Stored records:
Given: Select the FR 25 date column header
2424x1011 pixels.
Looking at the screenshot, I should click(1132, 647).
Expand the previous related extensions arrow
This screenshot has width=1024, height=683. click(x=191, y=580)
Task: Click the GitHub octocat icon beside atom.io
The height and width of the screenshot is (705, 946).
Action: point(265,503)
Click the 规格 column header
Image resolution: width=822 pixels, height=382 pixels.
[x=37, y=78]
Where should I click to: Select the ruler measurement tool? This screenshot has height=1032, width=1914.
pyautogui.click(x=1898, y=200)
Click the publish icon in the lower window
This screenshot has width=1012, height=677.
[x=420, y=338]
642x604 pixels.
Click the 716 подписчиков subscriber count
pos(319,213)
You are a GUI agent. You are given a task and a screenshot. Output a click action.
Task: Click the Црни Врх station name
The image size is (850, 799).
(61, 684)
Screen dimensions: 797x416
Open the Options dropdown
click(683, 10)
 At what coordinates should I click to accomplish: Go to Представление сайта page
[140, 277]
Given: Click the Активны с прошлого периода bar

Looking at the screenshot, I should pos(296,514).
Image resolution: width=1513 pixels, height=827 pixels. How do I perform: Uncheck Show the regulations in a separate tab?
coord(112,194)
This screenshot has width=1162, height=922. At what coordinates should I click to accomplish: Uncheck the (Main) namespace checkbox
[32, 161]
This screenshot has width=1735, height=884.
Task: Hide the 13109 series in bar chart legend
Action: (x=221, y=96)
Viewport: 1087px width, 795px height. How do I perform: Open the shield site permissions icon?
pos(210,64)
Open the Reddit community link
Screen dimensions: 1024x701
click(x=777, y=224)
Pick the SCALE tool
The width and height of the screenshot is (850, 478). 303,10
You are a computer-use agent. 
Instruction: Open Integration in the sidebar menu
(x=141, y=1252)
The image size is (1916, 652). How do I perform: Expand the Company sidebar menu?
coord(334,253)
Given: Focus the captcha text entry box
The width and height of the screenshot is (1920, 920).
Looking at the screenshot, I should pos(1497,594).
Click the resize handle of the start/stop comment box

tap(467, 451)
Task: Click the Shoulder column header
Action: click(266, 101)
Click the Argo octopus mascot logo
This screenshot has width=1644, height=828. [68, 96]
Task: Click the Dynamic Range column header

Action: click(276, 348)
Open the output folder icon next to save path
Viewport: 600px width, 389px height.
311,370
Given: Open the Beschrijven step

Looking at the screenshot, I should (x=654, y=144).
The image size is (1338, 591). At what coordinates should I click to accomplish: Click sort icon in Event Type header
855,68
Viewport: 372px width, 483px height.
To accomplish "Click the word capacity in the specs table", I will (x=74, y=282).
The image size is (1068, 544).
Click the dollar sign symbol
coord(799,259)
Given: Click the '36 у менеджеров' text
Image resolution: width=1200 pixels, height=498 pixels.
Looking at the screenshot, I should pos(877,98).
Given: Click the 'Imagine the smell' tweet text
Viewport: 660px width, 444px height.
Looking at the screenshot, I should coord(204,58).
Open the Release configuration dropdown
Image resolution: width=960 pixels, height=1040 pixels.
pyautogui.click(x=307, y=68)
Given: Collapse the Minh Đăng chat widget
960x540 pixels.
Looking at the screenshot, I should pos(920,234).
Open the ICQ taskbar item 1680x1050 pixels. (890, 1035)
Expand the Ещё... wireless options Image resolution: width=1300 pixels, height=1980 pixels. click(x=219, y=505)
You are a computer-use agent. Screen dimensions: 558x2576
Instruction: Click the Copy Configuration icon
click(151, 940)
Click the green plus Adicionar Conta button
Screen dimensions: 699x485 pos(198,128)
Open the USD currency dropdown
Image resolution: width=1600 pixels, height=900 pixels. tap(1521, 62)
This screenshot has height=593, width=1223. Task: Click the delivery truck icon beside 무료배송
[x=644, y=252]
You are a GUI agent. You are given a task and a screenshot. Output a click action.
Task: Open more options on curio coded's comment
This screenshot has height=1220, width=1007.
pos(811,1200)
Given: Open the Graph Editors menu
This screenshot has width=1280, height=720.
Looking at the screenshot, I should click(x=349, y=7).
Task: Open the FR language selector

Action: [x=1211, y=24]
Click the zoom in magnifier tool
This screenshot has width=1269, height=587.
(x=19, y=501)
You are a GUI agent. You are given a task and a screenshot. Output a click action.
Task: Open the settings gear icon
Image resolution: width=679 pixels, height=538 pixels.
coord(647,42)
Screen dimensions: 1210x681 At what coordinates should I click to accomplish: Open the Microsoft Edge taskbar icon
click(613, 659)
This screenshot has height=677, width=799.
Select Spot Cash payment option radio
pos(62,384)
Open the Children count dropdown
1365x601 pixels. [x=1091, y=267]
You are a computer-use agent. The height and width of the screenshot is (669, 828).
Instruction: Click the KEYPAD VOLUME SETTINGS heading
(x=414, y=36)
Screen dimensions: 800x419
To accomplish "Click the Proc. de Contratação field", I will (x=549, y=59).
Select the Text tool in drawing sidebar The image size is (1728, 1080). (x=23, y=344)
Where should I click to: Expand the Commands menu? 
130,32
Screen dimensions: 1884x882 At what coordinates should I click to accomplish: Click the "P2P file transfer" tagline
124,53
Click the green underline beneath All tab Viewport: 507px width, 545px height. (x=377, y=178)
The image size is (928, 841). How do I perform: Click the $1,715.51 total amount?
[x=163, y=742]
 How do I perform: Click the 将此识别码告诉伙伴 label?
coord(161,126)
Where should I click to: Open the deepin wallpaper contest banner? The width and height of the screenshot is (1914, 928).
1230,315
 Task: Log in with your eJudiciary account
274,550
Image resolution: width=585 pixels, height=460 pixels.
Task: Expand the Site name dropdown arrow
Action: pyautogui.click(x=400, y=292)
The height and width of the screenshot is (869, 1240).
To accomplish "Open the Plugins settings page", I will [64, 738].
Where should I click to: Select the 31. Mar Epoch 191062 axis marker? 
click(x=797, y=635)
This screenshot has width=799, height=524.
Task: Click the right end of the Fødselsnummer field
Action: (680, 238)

WORK ITEM: Restate the whole set of entries exactly.

RESULT BELOW:
Given: Select the FR 25 date column header
2424x1011 pixels.
Looking at the screenshot, I should click(1132, 647).
Expand the previous related extensions arrow
This screenshot has width=1024, height=683. click(x=191, y=580)
Task: Click the GitHub octocat icon beside atom.io
The height and width of the screenshot is (705, 946).
Action: point(265,503)
Click the 规格 column header
Image resolution: width=822 pixels, height=382 pixels.
[x=37, y=78]
Where should I click to: Select the ruler measurement tool? This screenshot has height=1032, width=1914.
pyautogui.click(x=1898, y=200)
Click the publish icon in the lower window
This screenshot has width=1012, height=677.
[x=420, y=338]
642x604 pixels.
Click the 716 подписчиков subscriber count
pos(319,213)
You are a GUI agent. You are given a task and a screenshot. Output a click action.
Task: Click the Црни Врх station name
The image size is (850, 799).
(61, 684)
Screen dimensions: 797x416
Open the Options dropdown
click(683, 10)
 At what coordinates should I click to accomplish: Go to Представление сайта page
[140, 277]
Given: Click the Активны с прошлого периода bar

Looking at the screenshot, I should pos(296,514).
Image resolution: width=1513 pixels, height=827 pixels. How do I perform: Uncheck Show the regulations in a separate tab?
coord(112,194)
This screenshot has width=1162, height=922. At what coordinates should I click to accomplish: Uncheck the (Main) namespace checkbox
[32, 161]
This screenshot has width=1735, height=884.
Task: Hide the 13109 series in bar chart legend
Action: (x=221, y=96)
Viewport: 1087px width, 795px height. How do I perform: Open the shield site permissions icon?
pos(210,64)
Open the Reddit community link
Screen dimensions: 1024x701
click(x=777, y=224)
Pick the SCALE tool
The width and height of the screenshot is (850, 478). 303,10
You are a computer-use agent. 
Instruction: Open Integration in the sidebar menu
(x=141, y=1252)
The image size is (1916, 652). How do I perform: Expand the Company sidebar menu?
coord(334,253)
Given: Focus the captcha text entry box
The width and height of the screenshot is (1920, 920).
Looking at the screenshot, I should pos(1497,594).
Click the resize handle of the start/stop comment box

tap(467, 451)
Task: Click the Shoulder column header
Action: click(266, 101)
Click the Argo octopus mascot logo
This screenshot has width=1644, height=828. [68, 96]
Task: Click the Dynamic Range column header

Action: click(276, 348)
Open the output folder icon next to save path
Viewport: 600px width, 389px height.
311,370
Given: Open the Beschrijven step

Looking at the screenshot, I should (x=654, y=144).
The image size is (1338, 591). At what coordinates should I click to accomplish: Click sort icon in Event Type header
855,68
Viewport: 372px width, 483px height.
To accomplish "Click the word capacity in the specs table", I will (x=74, y=282).
The image size is (1068, 544).
Click the dollar sign symbol
coord(799,259)
Given: Click the '36 у менеджеров' text
Image resolution: width=1200 pixels, height=498 pixels.
Looking at the screenshot, I should pos(877,98).
Given: Click the 'Imagine the smell' tweet text
Viewport: 660px width, 444px height.
Looking at the screenshot, I should coord(204,58).
Open the Release configuration dropdown
Image resolution: width=960 pixels, height=1040 pixels.
pyautogui.click(x=307, y=68)
Given: Collapse the Minh Đăng chat widget
960x540 pixels.
Looking at the screenshot, I should pos(920,234).
Open the ICQ taskbar item 1680x1050 pixels. (890, 1035)
Expand the Ещё... wireless options Image resolution: width=1300 pixels, height=1980 pixels. click(x=219, y=505)
You are a computer-use agent. Screen dimensions: 558x2576
Instruction: Click the Copy Configuration icon
click(151, 940)
Click the green plus Adicionar Conta button
Screen dimensions: 699x485 pos(198,128)
Open the USD currency dropdown
Image resolution: width=1600 pixels, height=900 pixels. tap(1521, 62)
This screenshot has height=593, width=1223. Task: Click the delivery truck icon beside 무료배송
[x=644, y=252]
You are a GUI agent. You are given a task and a screenshot. Output a click action.
Task: Open more options on curio coded's comment
This screenshot has height=1220, width=1007.
pos(811,1200)
Given: Open the Graph Editors menu
This screenshot has width=1280, height=720.
Looking at the screenshot, I should click(x=349, y=7).
Task: Open the FR language selector

Action: [x=1211, y=24]
Click the zoom in magnifier tool
This screenshot has width=1269, height=587.
(x=19, y=501)
You are a GUI agent. You are given a task and a screenshot. Output a click action.
Task: Open the settings gear icon
Image resolution: width=679 pixels, height=538 pixels.
coord(647,42)
Screen dimensions: 1210x681 At what coordinates should I click to accomplish: Open the Microsoft Edge taskbar icon
click(613, 659)
This screenshot has height=677, width=799.
Select Spot Cash payment option radio
pos(62,384)
Open the Children count dropdown
1365x601 pixels. [x=1091, y=267]
You are a computer-use agent. The height and width of the screenshot is (669, 828).
Instruction: Click the KEYPAD VOLUME SETTINGS heading
(x=414, y=36)
Screen dimensions: 800x419
To accomplish "Click the Proc. de Contratação field", I will (x=549, y=59).
Select the Text tool in drawing sidebar The image size is (1728, 1080). (x=23, y=344)
Where should I click to: Expand the Commands menu? 
130,32
Screen dimensions: 1884x882 At what coordinates should I click to accomplish: Click the "P2P file transfer" tagline
124,53
Click the green underline beneath All tab Viewport: 507px width, 545px height. (x=377, y=178)
The image size is (928, 841). How do I perform: Click the $1,715.51 total amount?
[x=163, y=742]
 How do I perform: Click the 将此识别码告诉伙伴 label?
coord(161,126)
Where should I click to: Open the deepin wallpaper contest banner? The width and height of the screenshot is (1914, 928).
1230,315
 Task: Log in with your eJudiciary account
274,550
Image resolution: width=585 pixels, height=460 pixels.
Task: Expand the Site name dropdown arrow
Action: pyautogui.click(x=400, y=292)
The height and width of the screenshot is (869, 1240).
To accomplish "Open the Plugins settings page", I will [64, 738].
Where should I click to: Select the 31. Mar Epoch 191062 axis marker? 
click(x=797, y=635)
This screenshot has width=799, height=524.
Task: Click the right end of the Fødselsnummer field
Action: (680, 238)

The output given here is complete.